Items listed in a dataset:
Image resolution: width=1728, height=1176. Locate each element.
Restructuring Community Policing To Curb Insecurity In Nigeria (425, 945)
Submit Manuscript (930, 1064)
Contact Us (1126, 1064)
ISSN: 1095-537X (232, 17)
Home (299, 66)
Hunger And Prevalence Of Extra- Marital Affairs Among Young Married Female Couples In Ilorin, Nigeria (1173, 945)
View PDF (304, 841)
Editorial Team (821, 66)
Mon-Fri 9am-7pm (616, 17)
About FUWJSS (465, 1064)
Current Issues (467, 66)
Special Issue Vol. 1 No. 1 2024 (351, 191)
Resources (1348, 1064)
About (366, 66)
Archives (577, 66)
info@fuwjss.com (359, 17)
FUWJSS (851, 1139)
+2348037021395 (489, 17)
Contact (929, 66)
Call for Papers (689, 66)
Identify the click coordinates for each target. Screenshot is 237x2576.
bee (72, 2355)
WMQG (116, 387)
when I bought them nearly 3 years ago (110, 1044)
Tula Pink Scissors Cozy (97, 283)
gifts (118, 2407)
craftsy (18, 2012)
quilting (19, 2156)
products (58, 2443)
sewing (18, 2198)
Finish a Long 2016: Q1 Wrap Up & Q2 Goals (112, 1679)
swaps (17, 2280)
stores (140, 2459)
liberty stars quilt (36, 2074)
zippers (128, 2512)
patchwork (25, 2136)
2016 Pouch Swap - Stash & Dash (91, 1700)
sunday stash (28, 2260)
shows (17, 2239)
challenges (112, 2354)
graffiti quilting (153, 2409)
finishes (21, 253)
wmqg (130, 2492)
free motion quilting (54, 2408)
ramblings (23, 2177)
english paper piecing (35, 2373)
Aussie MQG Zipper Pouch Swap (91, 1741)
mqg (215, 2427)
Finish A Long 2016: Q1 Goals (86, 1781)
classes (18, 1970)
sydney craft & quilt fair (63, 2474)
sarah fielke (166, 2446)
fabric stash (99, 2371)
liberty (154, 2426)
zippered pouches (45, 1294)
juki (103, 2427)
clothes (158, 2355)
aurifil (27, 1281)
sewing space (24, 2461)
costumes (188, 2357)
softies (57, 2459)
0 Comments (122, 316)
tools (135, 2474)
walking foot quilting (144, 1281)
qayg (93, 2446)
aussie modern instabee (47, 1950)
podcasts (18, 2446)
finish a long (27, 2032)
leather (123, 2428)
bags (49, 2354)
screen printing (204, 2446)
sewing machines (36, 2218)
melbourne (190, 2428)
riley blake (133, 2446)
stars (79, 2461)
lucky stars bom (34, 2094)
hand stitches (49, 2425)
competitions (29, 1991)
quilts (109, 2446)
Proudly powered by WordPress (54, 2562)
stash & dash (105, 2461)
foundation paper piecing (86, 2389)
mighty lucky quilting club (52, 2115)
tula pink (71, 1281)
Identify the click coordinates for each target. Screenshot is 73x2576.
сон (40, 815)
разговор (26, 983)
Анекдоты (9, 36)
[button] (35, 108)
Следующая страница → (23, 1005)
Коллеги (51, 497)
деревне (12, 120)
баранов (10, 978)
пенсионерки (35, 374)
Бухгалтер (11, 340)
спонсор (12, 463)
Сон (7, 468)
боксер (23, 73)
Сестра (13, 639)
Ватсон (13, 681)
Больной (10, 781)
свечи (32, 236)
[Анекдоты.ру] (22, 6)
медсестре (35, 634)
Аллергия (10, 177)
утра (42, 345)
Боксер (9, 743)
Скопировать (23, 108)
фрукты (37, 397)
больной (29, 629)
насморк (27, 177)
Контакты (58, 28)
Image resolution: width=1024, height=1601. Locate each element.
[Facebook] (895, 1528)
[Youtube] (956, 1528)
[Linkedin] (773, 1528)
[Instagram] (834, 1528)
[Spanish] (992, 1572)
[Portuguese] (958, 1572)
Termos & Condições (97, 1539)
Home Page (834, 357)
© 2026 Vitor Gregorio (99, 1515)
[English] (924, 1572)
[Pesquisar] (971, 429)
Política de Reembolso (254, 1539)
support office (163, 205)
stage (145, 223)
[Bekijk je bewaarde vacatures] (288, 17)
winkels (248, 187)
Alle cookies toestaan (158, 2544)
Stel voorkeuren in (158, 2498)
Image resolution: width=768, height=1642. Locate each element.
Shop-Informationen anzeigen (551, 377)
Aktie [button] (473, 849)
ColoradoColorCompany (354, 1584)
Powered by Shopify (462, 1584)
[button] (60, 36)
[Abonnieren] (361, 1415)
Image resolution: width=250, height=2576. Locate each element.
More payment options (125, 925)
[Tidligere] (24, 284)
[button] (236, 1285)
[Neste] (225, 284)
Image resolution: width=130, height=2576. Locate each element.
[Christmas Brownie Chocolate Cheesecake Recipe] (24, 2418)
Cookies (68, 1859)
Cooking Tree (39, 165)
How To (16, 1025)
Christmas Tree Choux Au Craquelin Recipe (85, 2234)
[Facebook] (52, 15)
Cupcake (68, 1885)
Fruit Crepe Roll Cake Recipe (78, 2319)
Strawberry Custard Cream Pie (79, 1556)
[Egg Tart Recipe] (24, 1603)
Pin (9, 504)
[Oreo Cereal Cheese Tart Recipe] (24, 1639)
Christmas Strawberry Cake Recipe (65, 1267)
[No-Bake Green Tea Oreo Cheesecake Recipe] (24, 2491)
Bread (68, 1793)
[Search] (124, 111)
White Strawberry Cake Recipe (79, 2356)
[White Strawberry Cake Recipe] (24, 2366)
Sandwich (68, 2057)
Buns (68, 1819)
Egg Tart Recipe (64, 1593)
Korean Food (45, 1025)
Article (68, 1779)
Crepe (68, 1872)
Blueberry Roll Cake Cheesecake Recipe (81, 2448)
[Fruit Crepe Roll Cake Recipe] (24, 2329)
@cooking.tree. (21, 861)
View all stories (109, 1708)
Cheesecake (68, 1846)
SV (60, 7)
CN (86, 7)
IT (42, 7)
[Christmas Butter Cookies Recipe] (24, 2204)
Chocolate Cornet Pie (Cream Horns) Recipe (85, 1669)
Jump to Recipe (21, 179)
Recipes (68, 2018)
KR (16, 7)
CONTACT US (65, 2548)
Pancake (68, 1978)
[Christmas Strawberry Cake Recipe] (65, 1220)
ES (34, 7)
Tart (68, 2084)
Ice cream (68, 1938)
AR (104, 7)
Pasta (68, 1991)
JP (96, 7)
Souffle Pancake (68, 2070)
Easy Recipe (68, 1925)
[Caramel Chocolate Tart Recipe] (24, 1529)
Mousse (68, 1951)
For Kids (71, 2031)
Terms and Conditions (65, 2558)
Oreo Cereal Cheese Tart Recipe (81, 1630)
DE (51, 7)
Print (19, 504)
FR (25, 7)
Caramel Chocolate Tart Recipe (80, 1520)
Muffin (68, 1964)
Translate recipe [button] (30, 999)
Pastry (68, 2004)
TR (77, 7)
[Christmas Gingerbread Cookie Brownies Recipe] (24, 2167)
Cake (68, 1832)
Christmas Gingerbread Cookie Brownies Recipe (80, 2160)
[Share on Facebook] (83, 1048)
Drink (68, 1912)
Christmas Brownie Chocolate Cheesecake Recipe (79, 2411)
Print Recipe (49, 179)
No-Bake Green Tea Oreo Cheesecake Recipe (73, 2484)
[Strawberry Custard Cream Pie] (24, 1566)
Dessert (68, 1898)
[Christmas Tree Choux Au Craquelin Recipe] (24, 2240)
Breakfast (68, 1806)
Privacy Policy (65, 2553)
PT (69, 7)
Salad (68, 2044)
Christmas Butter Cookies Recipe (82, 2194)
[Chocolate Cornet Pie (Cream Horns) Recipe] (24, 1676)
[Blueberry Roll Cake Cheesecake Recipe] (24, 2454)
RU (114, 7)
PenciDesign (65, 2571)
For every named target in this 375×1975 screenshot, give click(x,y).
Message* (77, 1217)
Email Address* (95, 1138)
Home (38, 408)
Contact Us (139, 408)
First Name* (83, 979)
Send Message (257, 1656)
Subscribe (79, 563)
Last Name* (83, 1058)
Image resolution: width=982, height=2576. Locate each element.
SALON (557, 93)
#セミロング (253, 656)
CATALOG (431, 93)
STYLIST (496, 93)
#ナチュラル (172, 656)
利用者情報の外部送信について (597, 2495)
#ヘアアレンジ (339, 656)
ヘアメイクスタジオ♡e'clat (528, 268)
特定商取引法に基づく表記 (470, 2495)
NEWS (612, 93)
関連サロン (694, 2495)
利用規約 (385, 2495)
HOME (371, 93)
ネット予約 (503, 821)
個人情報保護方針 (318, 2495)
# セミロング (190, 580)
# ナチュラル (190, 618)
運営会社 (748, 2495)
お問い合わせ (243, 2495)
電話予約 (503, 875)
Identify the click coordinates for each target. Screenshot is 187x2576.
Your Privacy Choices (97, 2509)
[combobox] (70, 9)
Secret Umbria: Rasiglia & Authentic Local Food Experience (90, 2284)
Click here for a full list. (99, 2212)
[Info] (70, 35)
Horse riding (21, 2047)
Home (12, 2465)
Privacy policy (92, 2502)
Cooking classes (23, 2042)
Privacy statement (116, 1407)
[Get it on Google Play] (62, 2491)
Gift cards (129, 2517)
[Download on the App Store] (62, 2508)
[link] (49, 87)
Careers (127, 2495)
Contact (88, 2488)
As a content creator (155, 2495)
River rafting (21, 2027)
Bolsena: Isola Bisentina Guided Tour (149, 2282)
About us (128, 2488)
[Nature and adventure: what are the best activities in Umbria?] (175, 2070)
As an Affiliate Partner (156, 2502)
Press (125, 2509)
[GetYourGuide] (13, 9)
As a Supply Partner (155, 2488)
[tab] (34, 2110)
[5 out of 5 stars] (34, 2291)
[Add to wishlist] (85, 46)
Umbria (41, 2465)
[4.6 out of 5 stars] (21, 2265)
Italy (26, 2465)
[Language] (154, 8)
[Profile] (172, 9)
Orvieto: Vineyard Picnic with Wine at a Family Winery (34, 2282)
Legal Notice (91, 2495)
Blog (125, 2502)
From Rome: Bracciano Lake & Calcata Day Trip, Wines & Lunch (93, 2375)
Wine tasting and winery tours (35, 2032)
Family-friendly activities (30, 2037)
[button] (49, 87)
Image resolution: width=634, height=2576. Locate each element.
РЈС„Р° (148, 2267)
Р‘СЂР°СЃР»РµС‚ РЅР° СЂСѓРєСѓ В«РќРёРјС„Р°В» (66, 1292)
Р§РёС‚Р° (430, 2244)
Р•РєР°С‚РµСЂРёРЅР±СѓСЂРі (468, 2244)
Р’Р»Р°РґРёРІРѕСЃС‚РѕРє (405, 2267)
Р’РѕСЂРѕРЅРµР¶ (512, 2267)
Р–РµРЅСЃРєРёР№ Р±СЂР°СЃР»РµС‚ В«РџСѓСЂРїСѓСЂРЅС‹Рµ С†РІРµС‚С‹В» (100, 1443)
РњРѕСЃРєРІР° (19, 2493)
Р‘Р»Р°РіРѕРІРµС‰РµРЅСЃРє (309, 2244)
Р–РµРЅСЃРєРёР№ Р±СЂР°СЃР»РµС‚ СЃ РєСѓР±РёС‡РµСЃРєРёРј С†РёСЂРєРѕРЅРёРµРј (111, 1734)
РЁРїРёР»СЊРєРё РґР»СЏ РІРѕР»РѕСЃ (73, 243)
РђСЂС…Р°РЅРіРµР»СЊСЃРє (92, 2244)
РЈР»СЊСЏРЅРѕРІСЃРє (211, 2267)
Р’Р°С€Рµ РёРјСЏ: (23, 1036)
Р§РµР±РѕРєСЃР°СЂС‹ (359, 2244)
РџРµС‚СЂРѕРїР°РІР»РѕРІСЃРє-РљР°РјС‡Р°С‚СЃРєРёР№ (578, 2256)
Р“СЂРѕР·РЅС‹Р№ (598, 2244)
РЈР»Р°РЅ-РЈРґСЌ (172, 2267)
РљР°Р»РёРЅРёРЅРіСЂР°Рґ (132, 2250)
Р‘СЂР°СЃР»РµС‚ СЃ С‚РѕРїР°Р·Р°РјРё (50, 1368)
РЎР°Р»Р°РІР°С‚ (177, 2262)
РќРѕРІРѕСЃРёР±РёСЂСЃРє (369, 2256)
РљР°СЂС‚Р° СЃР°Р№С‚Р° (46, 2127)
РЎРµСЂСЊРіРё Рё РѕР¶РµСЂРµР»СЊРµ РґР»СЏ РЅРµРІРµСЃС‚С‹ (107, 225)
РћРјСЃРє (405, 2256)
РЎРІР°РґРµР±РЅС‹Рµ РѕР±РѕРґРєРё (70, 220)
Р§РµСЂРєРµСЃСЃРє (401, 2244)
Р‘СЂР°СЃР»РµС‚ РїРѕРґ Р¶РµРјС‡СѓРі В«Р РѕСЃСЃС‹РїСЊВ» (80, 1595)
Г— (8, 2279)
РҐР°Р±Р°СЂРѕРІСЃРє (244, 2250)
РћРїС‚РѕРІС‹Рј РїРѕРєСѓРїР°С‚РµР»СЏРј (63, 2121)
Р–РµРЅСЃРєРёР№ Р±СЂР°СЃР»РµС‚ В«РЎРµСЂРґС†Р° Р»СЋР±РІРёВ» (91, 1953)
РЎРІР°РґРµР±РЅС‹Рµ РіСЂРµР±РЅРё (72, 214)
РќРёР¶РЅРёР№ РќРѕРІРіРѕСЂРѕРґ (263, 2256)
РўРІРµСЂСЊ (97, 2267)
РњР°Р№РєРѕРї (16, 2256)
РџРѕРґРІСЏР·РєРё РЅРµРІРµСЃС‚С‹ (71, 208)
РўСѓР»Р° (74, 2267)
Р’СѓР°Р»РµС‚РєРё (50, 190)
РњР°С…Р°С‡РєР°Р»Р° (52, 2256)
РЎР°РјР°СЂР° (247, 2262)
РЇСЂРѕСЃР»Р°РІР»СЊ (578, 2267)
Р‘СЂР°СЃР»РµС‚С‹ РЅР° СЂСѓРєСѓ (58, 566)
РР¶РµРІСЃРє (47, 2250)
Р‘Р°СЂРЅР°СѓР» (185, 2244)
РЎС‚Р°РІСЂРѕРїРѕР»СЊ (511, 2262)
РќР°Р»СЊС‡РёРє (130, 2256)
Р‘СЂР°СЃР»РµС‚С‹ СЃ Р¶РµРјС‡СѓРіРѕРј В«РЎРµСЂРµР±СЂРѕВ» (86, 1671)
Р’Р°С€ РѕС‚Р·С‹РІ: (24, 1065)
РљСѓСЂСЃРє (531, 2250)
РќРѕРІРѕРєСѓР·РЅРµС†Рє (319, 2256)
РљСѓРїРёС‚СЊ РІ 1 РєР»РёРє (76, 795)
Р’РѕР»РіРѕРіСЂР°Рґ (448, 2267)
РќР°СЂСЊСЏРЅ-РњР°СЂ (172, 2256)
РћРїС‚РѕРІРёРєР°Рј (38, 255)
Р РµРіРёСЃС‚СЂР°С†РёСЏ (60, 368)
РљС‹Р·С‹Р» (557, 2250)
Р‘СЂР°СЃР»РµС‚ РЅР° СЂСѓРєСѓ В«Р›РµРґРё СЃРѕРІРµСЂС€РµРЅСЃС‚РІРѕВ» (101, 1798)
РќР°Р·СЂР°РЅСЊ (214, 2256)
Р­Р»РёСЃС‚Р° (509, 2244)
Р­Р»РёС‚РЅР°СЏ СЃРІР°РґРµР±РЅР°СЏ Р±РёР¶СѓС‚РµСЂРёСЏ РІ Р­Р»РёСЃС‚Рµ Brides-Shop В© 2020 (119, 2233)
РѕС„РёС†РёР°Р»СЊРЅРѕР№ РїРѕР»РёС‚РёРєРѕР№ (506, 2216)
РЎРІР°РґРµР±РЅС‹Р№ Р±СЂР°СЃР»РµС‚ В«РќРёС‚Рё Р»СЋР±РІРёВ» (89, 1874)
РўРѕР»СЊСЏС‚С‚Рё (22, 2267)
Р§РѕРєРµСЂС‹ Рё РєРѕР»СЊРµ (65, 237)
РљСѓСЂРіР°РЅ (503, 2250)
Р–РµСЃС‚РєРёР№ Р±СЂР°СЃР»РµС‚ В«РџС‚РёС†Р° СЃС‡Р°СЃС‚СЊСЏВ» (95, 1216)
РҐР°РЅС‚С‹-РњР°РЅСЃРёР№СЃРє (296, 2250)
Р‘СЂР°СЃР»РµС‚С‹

THE PROBLEM: What lines above hold the word "Bake"? List them all.

RESULT:
[No-Bake Green Tea Oreo Cheesecake Recipe] (24, 2491)
No-Bake Green Tea Oreo Cheesecake Recipe (73, 2484)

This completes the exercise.